Человеческой природе свойственно делать то, что лучше. И всякое учение о жизни людей есть только учение о том, что лучше для людей. Если людям показано, что им лучше делать, то как же они могут говорить, что они желают делать то, что лучше, но не могут? Люди не могут делать только то, что хуже, а не могут не делать того, что лучше.
Разумная деятельность человека, с тех пор как есть человек, направлена к тому, чтобы найти, что̀ лучше из тех противоречий, которыми наполнена жизнь и отдельного человека и всех людей вместе.
Люди дерутся за землю, за предметы, которые им нужны, и потом доходят до того, что делят всё и называют это собственностью; они находят, что хотя и трудно учредить это, но так лучше, и держатся собственности; люди дерутся за жен, бросают детей, потом находят, что лучше, чтобы у каждого была своя семья, и, хотя очень трудно питать семью, люди держатся собственности, семьи и многого другого. И как только люди нашли, что так лучше, то как бы это трудно ни было, так и делают. Что же такое значит, что мы говорим: учение Христа прекрасно, жизнь по учению Христа лучше, чем та, которою мы живем; но мы не можем жить так, чтобы было лучше, потому что это «трудно».
Если это слово: «трудно» понимать так, что трудно жертвовать мгновенным удовлетворением своей похоти большему благу, то почему же мы не говорим, что трудно пахать, для того чтобы был хлеб, сажать яблони, чтобы были яблоки? То, что надо переносить трудности для достижения большего блага, это знает всякое существо, одаренное первым задатком разума. И вдруг оказывается, что мы говорим, что учение Христа прекрасно, но что оно неисполнимо, потому что трудно. Трудно же потому, что, следуя ему, мы должны лишаться того, чего мы прежде не лишались. Мы как будто никогда не слыхали того, что выгоднее иногда потерпеть и лишиться, чем ничего не терпеть и удовлетворять всегда свою похоть.
Человек может быть животным, и никто не станет упрекать его в том; но человек не может рассуждать о том, что он хочет быть животным. Как только он рассуждает, то он сознает себя разумным, и, сознавая себя разумным, он не может не признавать того, что разумно и того, что неразумно. Разум ничего не приказывает, он только освещает.
Я в темноте избил руки и колена, отыскивая дверь. Вошел человек со светом, и я увидал дверь. Я не могу уже биться в стену, когда я вижу дверь, и еще менее могу утверждать, что я вижу дверь, нахожу, что лучше пройти в дверь, но что это трудно, и потому я хочу продолжать биться коленками об стену.
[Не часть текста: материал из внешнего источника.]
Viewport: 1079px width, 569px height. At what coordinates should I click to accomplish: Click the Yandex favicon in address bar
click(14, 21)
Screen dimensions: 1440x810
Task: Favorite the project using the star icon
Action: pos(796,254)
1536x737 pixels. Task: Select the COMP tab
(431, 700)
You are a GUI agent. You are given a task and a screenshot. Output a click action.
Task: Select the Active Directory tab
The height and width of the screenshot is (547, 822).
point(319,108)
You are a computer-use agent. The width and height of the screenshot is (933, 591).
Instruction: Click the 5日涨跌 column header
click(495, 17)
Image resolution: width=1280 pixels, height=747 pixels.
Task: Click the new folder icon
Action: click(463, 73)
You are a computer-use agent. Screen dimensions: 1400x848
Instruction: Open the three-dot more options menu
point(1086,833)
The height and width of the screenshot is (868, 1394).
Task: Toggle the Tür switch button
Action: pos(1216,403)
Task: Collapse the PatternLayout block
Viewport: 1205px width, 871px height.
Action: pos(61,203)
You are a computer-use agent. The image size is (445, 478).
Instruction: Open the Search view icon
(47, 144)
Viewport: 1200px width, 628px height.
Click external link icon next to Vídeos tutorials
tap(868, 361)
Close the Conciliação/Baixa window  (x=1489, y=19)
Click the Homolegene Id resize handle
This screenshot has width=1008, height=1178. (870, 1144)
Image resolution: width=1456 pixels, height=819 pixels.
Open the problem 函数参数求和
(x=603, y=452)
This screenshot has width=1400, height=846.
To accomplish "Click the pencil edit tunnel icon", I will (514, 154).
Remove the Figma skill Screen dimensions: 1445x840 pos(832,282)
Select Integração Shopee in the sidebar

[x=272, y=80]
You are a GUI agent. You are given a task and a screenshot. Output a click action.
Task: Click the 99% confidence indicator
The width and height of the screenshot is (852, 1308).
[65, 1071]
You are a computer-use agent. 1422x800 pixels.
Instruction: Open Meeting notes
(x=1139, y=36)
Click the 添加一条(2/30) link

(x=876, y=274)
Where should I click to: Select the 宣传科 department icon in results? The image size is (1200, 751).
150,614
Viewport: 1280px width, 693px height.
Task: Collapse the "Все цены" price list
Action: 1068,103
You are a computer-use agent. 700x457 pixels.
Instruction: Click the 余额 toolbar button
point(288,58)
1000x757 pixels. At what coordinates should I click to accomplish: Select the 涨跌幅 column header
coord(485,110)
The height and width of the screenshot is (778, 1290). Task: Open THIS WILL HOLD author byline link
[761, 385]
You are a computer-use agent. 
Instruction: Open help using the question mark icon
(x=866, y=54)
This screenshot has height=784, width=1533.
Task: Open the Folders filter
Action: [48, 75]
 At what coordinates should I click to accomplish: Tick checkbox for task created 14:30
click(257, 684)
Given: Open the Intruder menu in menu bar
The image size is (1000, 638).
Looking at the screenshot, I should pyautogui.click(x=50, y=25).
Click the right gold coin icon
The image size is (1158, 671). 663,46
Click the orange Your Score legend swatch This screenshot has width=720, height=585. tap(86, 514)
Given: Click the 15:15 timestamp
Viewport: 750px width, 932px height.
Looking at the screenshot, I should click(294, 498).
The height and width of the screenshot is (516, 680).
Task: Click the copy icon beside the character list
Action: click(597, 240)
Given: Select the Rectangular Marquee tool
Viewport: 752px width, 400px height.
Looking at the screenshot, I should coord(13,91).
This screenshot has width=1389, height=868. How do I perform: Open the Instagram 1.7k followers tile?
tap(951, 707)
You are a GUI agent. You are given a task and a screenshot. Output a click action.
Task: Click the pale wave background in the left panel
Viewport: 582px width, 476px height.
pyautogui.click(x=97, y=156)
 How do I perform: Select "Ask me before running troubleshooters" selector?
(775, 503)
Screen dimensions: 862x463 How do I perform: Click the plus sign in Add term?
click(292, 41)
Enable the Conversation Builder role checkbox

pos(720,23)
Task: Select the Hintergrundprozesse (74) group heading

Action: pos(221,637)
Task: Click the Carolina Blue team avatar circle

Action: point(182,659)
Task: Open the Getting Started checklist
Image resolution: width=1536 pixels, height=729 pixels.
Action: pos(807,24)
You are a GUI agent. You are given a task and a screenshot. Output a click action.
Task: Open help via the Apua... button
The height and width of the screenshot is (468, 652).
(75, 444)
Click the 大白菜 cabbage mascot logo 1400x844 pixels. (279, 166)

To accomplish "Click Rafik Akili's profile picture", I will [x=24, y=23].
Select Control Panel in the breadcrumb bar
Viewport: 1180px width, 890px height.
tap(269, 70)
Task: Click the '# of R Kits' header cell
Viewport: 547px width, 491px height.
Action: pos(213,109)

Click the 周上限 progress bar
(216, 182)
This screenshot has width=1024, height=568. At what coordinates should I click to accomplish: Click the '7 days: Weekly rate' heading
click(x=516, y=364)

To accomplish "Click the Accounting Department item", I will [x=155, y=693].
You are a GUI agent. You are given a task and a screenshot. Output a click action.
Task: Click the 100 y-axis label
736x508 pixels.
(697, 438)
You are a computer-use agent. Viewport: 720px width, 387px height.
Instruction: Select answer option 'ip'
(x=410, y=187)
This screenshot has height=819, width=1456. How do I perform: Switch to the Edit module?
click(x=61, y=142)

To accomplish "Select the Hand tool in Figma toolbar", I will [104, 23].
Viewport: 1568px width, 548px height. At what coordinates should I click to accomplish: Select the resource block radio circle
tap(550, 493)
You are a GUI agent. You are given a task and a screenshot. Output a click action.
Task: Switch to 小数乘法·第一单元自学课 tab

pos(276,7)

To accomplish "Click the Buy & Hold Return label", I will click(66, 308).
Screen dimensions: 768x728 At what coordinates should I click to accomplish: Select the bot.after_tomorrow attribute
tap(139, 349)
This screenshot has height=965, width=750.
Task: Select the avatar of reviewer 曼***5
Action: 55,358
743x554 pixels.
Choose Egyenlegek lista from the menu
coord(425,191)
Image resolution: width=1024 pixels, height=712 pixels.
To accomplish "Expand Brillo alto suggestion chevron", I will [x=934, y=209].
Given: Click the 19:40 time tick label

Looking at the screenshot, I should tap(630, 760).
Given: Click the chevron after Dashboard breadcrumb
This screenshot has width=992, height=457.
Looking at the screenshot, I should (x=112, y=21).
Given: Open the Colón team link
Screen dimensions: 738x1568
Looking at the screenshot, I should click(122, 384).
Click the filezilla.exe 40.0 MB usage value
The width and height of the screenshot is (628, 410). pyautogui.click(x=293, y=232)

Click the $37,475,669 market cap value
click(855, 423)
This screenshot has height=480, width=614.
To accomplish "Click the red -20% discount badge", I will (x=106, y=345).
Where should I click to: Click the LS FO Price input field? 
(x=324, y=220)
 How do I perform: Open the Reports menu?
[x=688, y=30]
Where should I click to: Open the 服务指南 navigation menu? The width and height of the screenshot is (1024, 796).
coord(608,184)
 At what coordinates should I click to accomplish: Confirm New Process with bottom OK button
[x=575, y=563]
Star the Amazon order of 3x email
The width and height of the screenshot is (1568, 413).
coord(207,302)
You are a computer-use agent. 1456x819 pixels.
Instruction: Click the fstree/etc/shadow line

В этом удивительном рассуждении: христианское учение хорошо и дает благо миру; но люди слабы, люди дурны и хотят лучше делать, а делают хуже, и потому не могут делать лучше, – есть очевидное недоразумение.
Тут, очевидно, не ошибка рассуждения, а что-нибудь другое.
Тут, должно быть, какое-нибудь ложное представление. Только ложное представление о том, что есть то, чего нет, и нет того, что есть, может привести людей к такому странному отрицанию исполнимости того, что, по их же признанию, дает им благо.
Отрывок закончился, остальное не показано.